Once the line containing "[Twitter] (25, 2306)" is found in the entries below, restate it and each following line word for word, stopping after the line containing "Rückgaberecht (45, 2352)".

- Opening Delimiter -

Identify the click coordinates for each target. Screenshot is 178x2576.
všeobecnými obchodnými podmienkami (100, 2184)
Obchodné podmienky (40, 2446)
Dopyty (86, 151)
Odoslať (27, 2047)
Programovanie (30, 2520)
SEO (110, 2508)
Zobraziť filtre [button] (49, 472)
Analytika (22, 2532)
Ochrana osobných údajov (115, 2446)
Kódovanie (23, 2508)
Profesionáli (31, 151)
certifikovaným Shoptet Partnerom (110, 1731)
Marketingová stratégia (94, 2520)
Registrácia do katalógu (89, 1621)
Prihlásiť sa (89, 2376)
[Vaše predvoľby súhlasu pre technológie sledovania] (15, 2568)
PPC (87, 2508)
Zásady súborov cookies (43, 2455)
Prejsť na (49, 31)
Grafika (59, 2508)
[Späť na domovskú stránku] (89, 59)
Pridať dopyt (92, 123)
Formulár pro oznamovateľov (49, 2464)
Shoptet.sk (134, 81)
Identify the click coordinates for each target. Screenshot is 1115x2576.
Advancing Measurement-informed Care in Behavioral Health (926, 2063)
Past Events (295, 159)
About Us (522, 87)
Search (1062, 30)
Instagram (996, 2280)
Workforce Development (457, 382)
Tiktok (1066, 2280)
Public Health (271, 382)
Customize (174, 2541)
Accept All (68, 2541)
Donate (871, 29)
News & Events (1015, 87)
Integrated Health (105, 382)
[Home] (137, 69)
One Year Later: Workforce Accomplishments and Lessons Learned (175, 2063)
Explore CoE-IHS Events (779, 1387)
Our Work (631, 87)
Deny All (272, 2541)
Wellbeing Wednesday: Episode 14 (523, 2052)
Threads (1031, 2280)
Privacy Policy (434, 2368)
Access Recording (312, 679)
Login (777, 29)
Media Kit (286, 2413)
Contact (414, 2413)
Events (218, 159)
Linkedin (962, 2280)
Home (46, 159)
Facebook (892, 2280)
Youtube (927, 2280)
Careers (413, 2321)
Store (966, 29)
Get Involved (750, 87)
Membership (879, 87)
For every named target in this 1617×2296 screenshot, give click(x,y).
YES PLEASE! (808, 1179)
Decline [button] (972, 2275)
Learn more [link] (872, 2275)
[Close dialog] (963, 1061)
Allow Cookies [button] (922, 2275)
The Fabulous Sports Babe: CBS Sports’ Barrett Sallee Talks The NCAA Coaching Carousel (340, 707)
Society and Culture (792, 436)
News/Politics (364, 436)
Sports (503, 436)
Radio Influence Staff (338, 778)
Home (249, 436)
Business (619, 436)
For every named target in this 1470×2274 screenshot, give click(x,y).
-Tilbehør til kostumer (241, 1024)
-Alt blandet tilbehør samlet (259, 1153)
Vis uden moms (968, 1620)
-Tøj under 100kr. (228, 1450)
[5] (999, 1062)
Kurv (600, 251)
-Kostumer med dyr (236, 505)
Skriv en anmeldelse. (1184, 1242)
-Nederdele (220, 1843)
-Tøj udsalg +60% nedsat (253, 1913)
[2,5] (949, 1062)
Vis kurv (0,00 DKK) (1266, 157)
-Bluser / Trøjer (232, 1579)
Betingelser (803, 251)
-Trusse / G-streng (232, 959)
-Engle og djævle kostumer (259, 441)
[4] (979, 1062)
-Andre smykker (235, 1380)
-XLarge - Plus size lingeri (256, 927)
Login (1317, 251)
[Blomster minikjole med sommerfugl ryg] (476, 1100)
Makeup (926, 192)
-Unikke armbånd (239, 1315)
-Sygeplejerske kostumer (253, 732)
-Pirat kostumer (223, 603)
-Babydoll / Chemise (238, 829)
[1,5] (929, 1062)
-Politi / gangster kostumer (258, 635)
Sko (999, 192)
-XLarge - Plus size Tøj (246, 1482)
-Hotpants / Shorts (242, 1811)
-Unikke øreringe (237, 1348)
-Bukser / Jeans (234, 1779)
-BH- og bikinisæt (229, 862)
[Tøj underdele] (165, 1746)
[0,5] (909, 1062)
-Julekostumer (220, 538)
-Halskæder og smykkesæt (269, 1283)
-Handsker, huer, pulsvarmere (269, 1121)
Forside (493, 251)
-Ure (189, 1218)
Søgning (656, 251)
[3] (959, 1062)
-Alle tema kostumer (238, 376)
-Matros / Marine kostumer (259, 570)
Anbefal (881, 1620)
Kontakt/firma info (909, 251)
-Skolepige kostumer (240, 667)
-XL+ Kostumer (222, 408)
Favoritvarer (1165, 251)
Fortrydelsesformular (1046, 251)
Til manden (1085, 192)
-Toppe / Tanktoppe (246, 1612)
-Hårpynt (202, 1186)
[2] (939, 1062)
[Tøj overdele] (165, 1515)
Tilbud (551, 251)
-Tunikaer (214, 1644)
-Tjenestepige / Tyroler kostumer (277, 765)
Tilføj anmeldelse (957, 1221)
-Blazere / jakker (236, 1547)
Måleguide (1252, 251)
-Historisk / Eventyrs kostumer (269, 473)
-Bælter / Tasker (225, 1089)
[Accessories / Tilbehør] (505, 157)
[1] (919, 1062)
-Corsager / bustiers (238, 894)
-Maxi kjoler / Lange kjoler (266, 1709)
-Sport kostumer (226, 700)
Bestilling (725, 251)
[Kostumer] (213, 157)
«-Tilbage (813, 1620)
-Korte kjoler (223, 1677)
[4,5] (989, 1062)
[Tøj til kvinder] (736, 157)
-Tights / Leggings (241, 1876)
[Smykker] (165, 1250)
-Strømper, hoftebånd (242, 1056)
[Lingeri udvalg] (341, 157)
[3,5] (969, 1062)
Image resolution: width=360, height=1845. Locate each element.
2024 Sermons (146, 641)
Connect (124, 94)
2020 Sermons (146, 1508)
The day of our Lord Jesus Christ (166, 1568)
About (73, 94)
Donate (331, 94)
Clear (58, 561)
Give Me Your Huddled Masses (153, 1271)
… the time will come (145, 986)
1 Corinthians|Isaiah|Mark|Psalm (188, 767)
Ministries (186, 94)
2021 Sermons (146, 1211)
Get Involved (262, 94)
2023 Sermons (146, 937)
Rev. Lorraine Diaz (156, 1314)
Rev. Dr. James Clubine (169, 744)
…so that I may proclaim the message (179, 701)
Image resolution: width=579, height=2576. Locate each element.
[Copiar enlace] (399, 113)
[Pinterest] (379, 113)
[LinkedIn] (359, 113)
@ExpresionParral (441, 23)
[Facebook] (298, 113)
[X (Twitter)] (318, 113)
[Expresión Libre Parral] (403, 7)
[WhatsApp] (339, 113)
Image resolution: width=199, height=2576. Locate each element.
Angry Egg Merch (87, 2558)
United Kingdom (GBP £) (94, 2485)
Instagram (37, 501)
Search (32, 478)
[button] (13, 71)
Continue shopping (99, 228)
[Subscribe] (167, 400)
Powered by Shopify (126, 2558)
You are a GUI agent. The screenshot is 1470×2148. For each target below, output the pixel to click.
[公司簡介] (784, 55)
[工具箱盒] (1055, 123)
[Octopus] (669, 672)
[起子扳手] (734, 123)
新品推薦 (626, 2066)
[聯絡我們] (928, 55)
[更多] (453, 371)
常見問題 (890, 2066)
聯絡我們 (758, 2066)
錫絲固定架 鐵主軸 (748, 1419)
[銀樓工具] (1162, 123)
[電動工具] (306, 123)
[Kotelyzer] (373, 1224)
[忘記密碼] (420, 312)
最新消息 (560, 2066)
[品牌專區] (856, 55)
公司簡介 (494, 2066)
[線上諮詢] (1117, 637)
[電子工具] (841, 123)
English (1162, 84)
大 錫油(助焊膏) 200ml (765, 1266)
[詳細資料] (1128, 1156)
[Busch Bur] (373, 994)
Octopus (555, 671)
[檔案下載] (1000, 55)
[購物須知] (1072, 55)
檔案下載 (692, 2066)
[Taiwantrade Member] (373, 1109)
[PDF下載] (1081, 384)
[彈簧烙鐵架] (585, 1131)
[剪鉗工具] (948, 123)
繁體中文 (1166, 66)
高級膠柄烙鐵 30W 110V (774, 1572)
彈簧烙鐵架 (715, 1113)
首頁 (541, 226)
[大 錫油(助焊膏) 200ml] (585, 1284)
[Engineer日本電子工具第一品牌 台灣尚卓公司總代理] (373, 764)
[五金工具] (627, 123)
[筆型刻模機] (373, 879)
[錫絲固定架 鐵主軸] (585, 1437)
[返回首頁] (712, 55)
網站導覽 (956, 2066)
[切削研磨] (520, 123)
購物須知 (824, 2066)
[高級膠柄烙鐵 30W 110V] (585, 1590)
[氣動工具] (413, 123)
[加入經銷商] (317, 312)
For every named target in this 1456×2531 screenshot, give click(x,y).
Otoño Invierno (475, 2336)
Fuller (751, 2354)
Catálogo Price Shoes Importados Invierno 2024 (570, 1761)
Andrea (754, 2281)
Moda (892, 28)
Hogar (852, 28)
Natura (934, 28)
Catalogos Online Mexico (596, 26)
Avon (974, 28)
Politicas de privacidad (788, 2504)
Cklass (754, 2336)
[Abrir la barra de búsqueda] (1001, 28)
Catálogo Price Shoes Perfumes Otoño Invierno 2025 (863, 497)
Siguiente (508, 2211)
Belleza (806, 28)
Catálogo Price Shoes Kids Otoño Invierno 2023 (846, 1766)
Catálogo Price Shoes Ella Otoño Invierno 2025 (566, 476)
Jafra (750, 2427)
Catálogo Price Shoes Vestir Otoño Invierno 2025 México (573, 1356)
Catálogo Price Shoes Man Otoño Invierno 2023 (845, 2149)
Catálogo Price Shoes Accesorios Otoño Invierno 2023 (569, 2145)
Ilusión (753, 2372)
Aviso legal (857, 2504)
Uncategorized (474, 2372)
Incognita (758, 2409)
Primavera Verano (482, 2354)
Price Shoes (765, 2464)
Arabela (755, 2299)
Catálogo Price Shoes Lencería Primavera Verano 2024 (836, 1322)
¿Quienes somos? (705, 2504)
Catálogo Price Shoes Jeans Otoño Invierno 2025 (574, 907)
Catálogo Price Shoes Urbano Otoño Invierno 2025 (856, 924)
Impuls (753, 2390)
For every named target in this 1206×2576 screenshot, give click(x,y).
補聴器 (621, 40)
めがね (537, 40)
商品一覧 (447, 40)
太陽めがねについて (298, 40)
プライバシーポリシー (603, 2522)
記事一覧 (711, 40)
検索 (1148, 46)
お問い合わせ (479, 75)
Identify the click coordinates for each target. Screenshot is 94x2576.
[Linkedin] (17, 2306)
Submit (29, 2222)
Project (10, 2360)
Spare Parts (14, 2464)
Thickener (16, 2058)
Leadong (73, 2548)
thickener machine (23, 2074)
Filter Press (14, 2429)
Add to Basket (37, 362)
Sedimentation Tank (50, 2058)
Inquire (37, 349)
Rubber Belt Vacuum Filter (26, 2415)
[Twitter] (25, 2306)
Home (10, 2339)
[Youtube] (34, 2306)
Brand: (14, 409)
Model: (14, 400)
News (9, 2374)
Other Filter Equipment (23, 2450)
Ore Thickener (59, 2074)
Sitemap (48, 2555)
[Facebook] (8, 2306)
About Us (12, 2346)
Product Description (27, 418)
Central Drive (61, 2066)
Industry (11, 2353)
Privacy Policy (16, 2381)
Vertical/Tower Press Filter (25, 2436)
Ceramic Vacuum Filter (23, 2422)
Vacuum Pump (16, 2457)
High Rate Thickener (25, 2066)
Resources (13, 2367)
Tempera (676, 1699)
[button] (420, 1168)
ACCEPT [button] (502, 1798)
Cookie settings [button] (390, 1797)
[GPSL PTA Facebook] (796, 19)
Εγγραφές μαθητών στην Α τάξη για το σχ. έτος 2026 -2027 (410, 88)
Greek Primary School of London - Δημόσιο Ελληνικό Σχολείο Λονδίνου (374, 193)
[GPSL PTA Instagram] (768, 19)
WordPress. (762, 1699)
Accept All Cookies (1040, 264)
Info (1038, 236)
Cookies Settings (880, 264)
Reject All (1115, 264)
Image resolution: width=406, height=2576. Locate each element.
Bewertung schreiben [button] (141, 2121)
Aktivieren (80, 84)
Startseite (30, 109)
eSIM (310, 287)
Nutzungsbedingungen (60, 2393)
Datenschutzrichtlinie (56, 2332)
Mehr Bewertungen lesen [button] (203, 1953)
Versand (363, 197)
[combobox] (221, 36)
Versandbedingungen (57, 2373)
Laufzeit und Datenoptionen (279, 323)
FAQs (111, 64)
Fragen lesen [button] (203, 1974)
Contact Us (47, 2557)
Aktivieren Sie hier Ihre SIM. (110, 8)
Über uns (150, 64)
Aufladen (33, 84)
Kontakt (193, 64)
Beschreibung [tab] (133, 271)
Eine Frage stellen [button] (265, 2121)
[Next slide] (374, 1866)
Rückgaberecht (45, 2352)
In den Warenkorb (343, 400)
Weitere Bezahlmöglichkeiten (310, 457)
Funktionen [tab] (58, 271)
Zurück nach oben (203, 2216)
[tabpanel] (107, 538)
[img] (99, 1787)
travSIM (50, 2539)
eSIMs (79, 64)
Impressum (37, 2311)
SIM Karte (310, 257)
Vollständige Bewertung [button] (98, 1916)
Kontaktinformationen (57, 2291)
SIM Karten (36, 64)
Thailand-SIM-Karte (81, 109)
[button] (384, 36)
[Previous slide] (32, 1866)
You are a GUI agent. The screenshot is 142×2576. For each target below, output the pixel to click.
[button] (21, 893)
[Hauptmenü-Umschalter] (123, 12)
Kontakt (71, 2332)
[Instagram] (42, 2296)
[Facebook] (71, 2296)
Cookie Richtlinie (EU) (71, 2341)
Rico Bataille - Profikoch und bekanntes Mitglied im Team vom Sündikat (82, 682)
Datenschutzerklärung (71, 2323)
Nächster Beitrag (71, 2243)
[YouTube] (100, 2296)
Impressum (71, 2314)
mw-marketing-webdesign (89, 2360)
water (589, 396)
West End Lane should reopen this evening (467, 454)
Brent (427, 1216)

- Closing Delimiter -

▸ **Solution for this problem**:
[Twitter] (25, 2306)
Home (10, 2339)
[Youtube] (34, 2306)
Brand: (14, 409)
Model: (14, 400)
News (9, 2374)
Other Filter Equipment (23, 2450)
Ore Thickener (59, 2074)
Sitemap (48, 2555)
[Facebook] (8, 2306)
About Us (12, 2346)
Product Description (27, 418)
Central Drive (61, 2066)
Industry (11, 2353)
Privacy Policy (16, 2381)
Vertical/Tower Press Filter (25, 2436)
Ceramic Vacuum Filter (23, 2422)
Vacuum Pump (16, 2457)
High Rate Thickener (25, 2066)
Resources (13, 2367)
Tempera (676, 1699)
[button] (420, 1168)
ACCEPT [button] (502, 1798)
Cookie settings [button] (390, 1797)
[GPSL PTA Facebook] (796, 19)
Εγγραφές μαθητών στην Α τάξη για το σχ. έτος 2026 -2027 (410, 88)
Greek Primary School of London - Δημόσιο Ελληνικό Σχολείο Λονδίνου (374, 193)
[GPSL PTA Instagram] (768, 19)
WordPress. (762, 1699)
Accept All Cookies (1040, 264)
Info (1038, 236)
Cookies Settings (880, 264)
Reject All (1115, 264)
Image resolution: width=406, height=2576. Locate each element.
Bewertung schreiben [button] (141, 2121)
Aktivieren (80, 84)
Startseite (30, 109)
eSIM (310, 287)
Nutzungsbedingungen (60, 2393)
Datenschutzrichtlinie (56, 2332)
Mehr Bewertungen lesen [button] (203, 1953)
Versand (363, 197)
[combobox] (221, 36)
Versandbedingungen (57, 2373)
Laufzeit und Datenoptionen (279, 323)
FAQs (111, 64)
Fragen lesen [button] (203, 1974)
Contact Us (47, 2557)
Aktivieren Sie hier Ihre SIM. (110, 8)
Über uns (150, 64)
Aufladen (33, 84)
Kontakt (193, 64)
Beschreibung [tab] (133, 271)
Eine Frage stellen [button] (265, 2121)
[Next slide] (374, 1866)
Rückgaberecht (45, 2352)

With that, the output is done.